- Developers: Titan Computer Products, Wesley Huntress
- Publisher: Edu-Ware
- Platform: Apple II
- Release: 1982
- Genre: Flight simulator
- Mode: Single player

= Rendezvous: A Space Shuttle Simulation =

1982 video game

Rendezvous: A Space Shuttle Simulation, is a space simulator published 1982 by Edu-Ware, and developed by Titan Computer Products and NASA scientist Wesley Huntress.

==Description==
Accompanied by a thick "Spacecraft Operations" manual with a chapter on use in the classroom, this flight simulator was marketed as being as educational as it was fun to play.

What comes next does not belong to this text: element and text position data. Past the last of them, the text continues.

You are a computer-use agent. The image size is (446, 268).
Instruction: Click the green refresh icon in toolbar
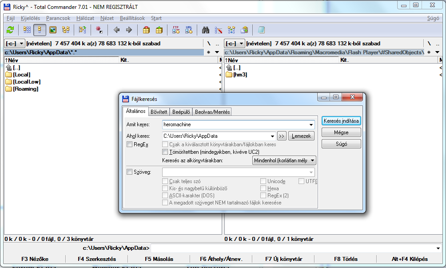click(10, 30)
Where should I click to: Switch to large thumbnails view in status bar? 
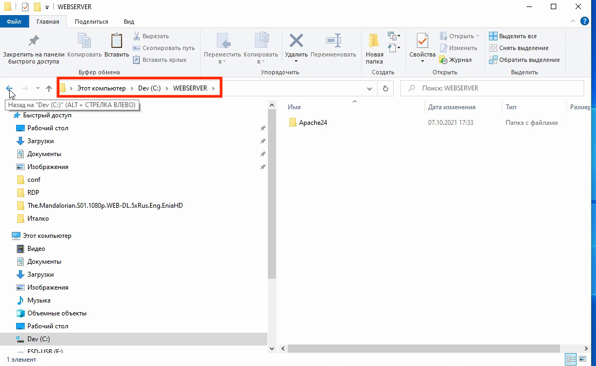click(583, 359)
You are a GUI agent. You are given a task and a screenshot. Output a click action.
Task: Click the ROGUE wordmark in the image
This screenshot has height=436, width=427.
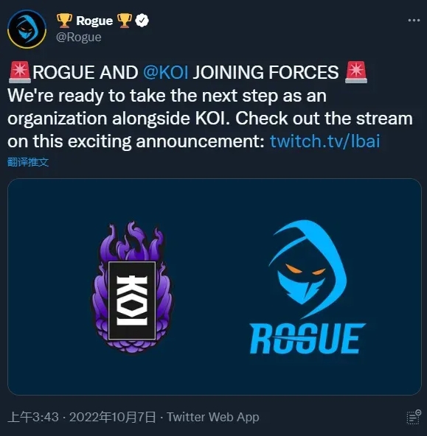(308, 338)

The simulation is centered on a typical Space Shuttle mission to service a space station. Mission phases include Earth Lift-Off, Orbital Rendezvous, Approach and Alignment and Docking.

It was released for the Apple II in 1982, receiving positive feedback from reviewers.

==Reception==
Stanley Greenlaw reviewed the game for Computer Gaming World, and stated that "Rendezvous is educational while being entertaining. Teachers will find it a valuable teaching tool in the areas of General Science, Earth Science, and Physics. As entertainment the simulation will appeal to gamers who enjoy mental challenges (such as those involved in setting up the orbital rendezvous) as well as to gamers who enjoy hand-eye co-ordination challenges (such as will be faced in the approach and docking segments). Rendezvous is a welcome addition to the educational and entertainment software field."